> _WORK TASK_
List every complete date, with weekday, month, day, and year, that appears in the postcard passage below.

> _SOURCE PASSAGE_
==================================================

A quick look for this company, Maxracks, suggests that the company continues to exist, but only to send virtual postcards. Now that I think of it, I haven't seen any of these racks in a while with the exception of in a Pasta Pomodoro, which had their own postcards only in these racks.

The postcards below, Mel for Tanqueray and Altoids "Curiously Strong", were both extensions of big, visible ad campaigns at the time.

Mel for Tanqueray Vodka was an extension of the more famous "Mr. Jenkins" campaign for Tanqueray Gin, but not nearly as interesting. Mr. Jenkins was quite popular. I remember one headline which read something like, "Mr. Jenkins regreted the demise of the macrame bikini" (may not have been exactly that, but close enough). In fact, Mr. Jenkins in many ways is the father of the current campaign for Dos Equis beer - "the most interesting man in the world". Mr. Jenkins had a very similar personality.

The Altoids campaign ran initially on bus shelters, with a number of different versions, all with the "Curiously Strong" tag line, all a lot of fun. This campaign really made that product the ubiquitous mint it is today.

Friday, August 28, 2009

Montana - A Better Example of a Postcard Shaped Like the State

Couldn't resist posting this right after Idaho's when I came across it.

It's such a better example of a postcard shaped like its state. I suppose it helps if you have a couple of right angles.

Thursday, August 27, 2009


Idaho is probably starting to look like this right now, or if not, will soon. I like it when a state and/or country puts the shape of their geography on a card. And Idaho takes it one step further by creating a card with a shape at least reminiscent of the shape of the state.

We spent a week in Driggs, Idaho once. It is on the other side of the Tetons from Jackson Hole, Wyoming and a lot cheaper than Jackson Hole to live in. My friend, Michelle, and her family lived there.

The highlight in Driggs was a drive-in was called "The Spud". Parked outside the fence of this drive-in was a flat bed truck with a representation of a giant potato on it, one that spanned the length and width of the truck. On Wednesday nights, admission was charged per car rather than per person. Michelle had an old Winnebago one of whose purposes was to be packed full of kids on Wednesday nights, with everybody watching the movie from the roof of the vehicle. Inside The Spud was a ramshackle snack stand surrounded by broken down couches, so if you didn't want to sit in or on your car (or your Winnebago) you could splay out over the couches.

Wednesday, August 26, 2009

Sheep in New Zealand

This must be one of the reasons there are so many bad sheep jokes about New Zealand. Three postcards, sent over a twenty year period, all featuring sheep. Close ups of cute little lambs, a view of a flock, and sheep as interest in the foreground of a shot of a distant mountain - a variety of ways to show pictures of sheep.

==================================================

> _RECORDED DATA_
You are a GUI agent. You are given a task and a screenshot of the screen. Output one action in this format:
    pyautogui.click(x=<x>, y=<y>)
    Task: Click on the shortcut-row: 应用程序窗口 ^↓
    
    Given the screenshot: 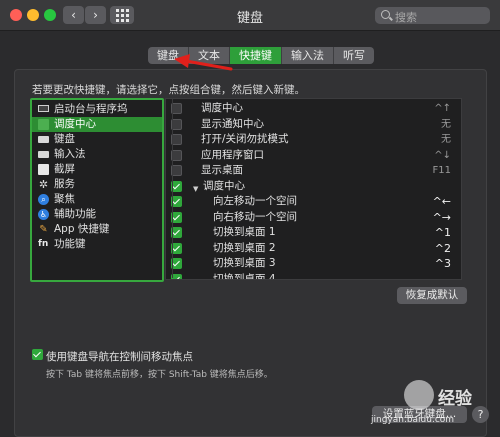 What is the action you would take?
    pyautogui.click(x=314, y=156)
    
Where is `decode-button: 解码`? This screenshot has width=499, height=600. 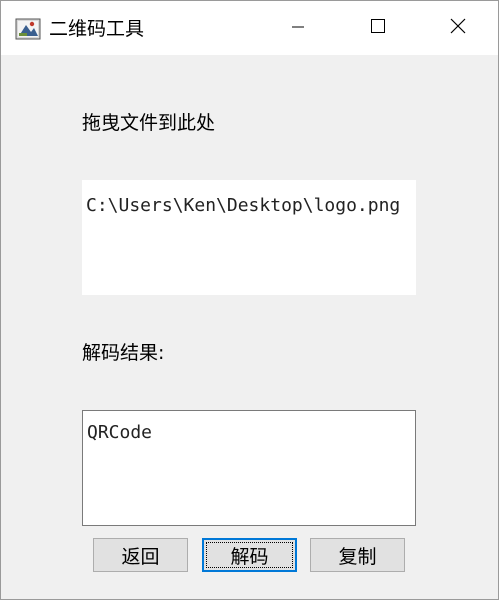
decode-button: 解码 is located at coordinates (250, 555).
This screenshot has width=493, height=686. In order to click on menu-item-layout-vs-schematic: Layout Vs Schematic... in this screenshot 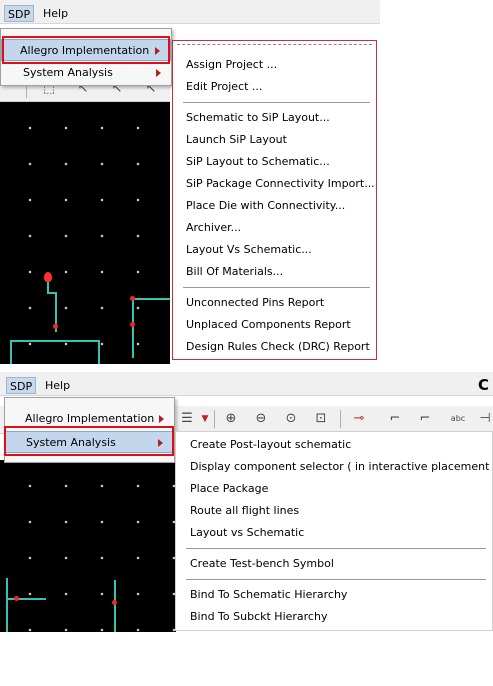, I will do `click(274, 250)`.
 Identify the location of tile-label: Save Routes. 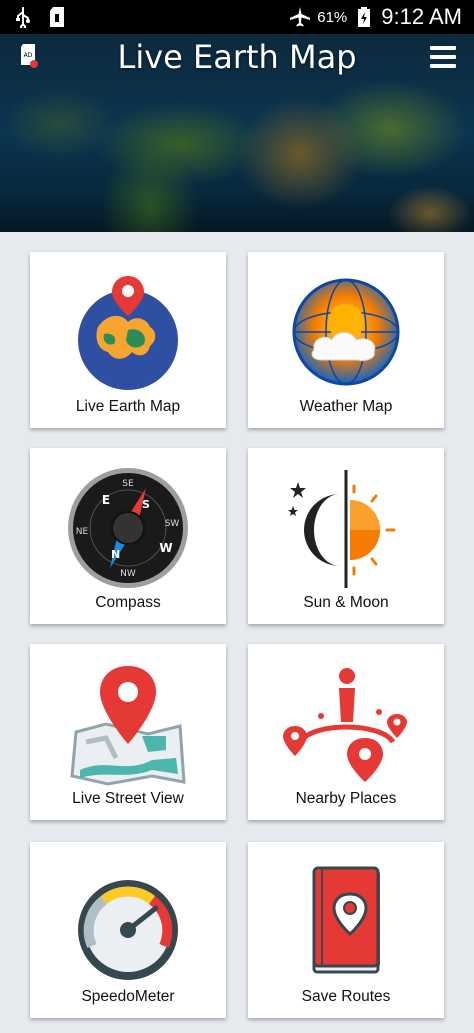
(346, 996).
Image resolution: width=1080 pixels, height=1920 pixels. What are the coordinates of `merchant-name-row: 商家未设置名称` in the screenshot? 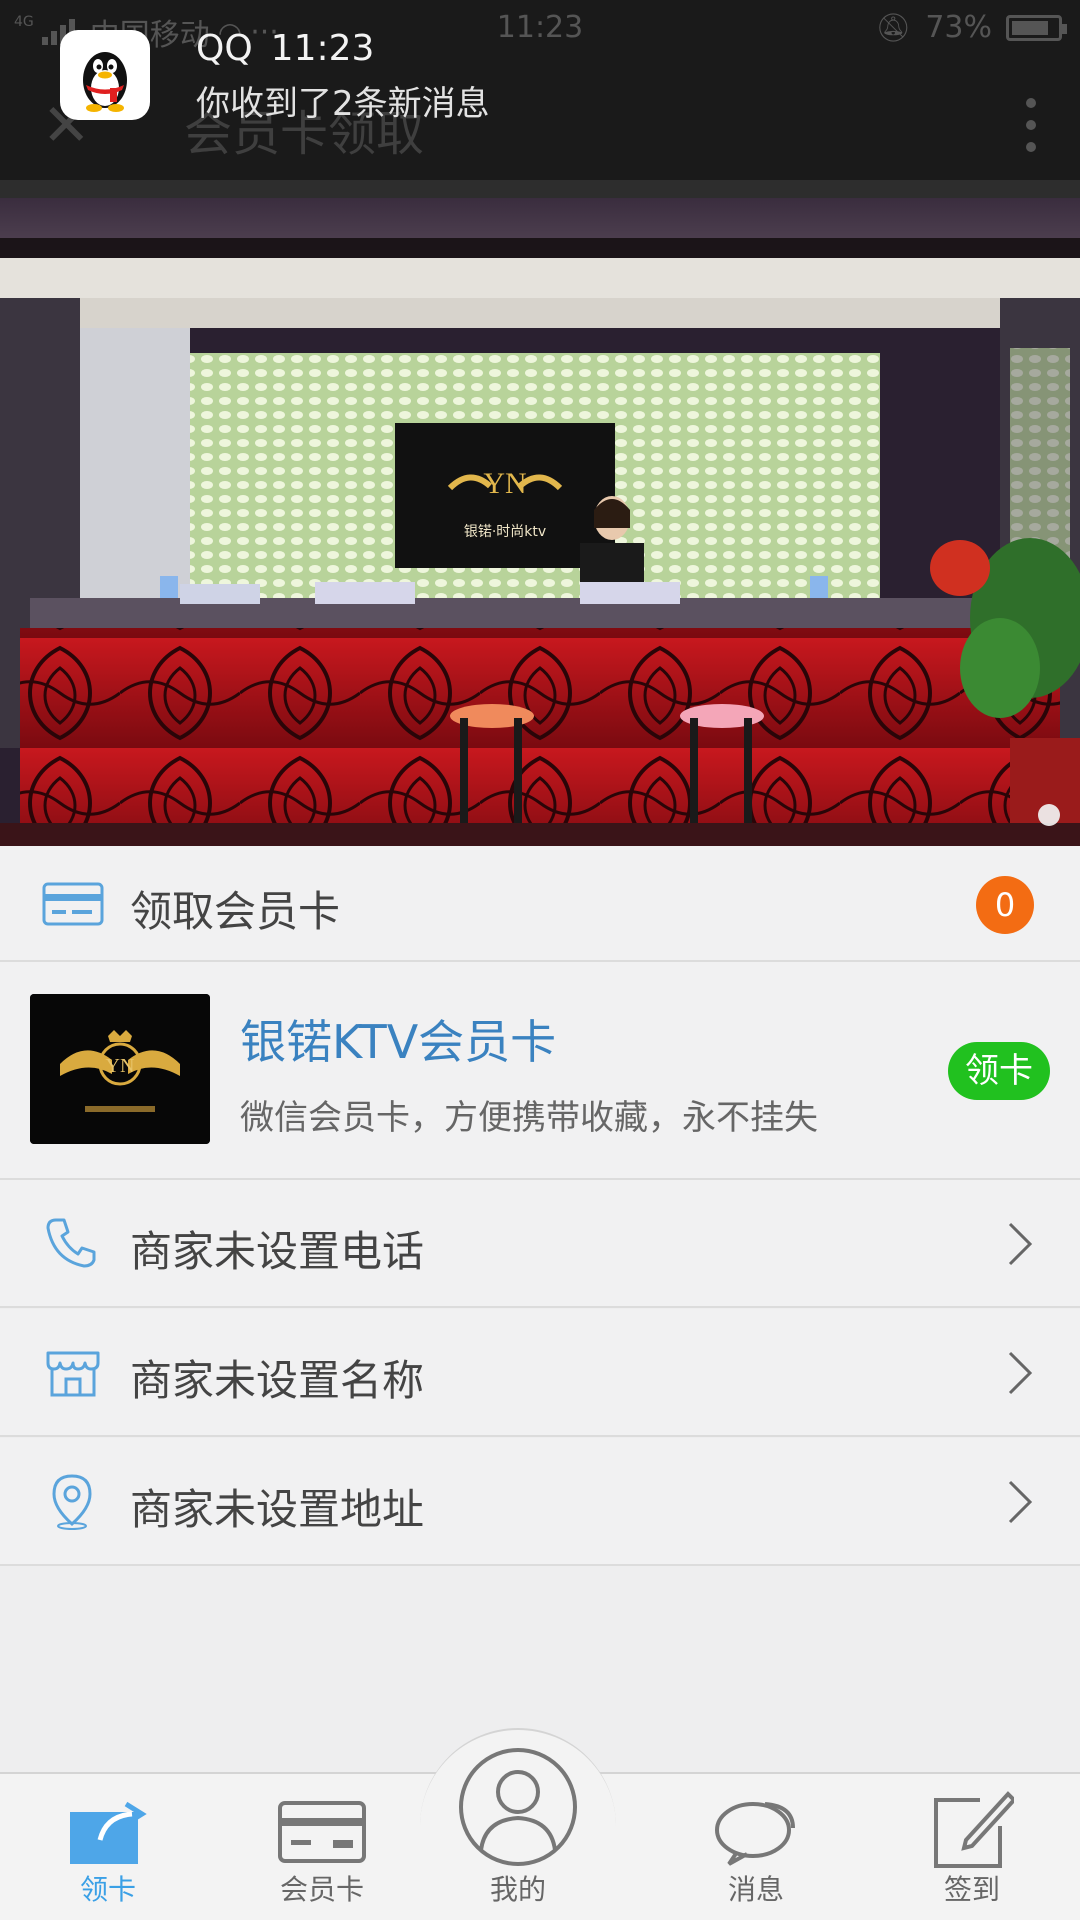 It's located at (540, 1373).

==================================================

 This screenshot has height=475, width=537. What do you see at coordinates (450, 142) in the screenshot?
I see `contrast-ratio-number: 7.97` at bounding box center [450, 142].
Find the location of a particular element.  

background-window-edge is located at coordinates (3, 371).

==================================================

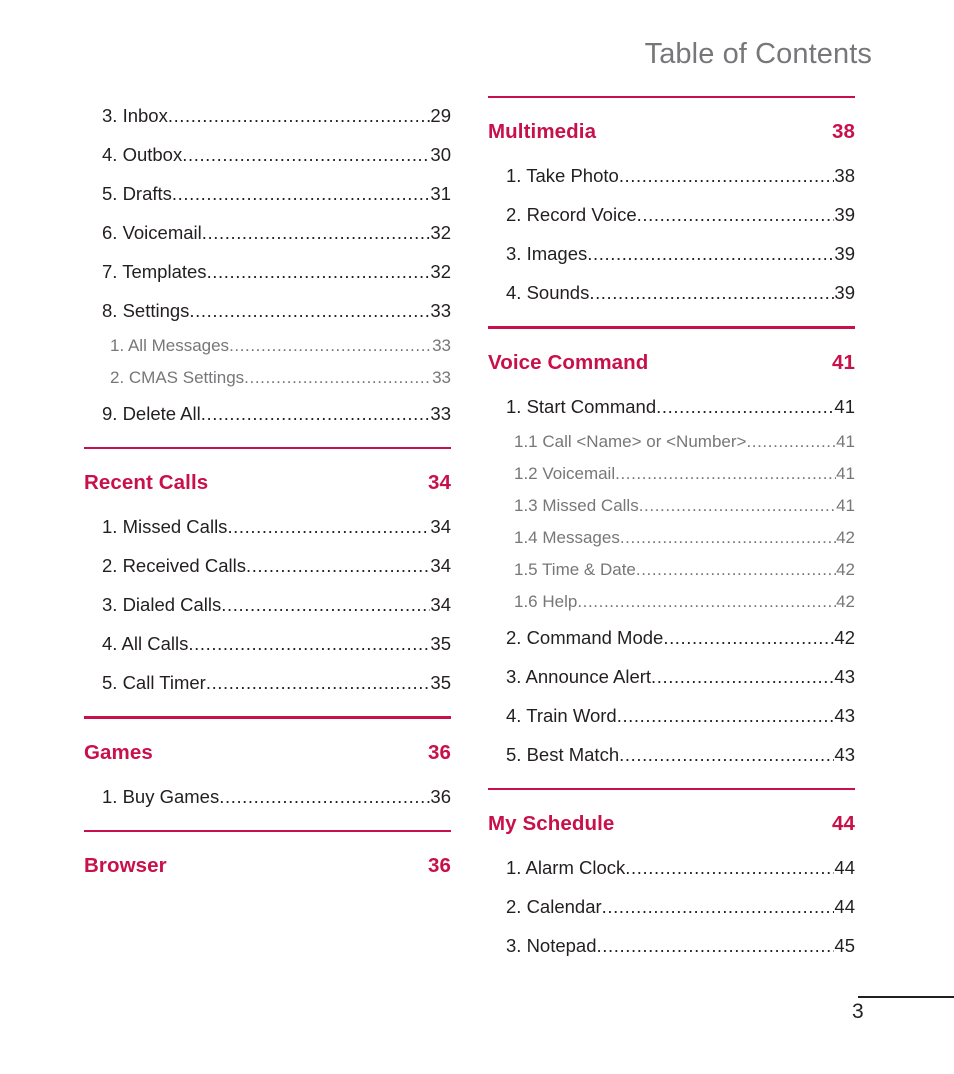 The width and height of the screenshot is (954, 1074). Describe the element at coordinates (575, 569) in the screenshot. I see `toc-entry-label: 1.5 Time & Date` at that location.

==================================================

> _ANSWER BELOW_
Friday, August 28, 2009
Thursday, August 27, 2009
Wednesday, August 26, 2009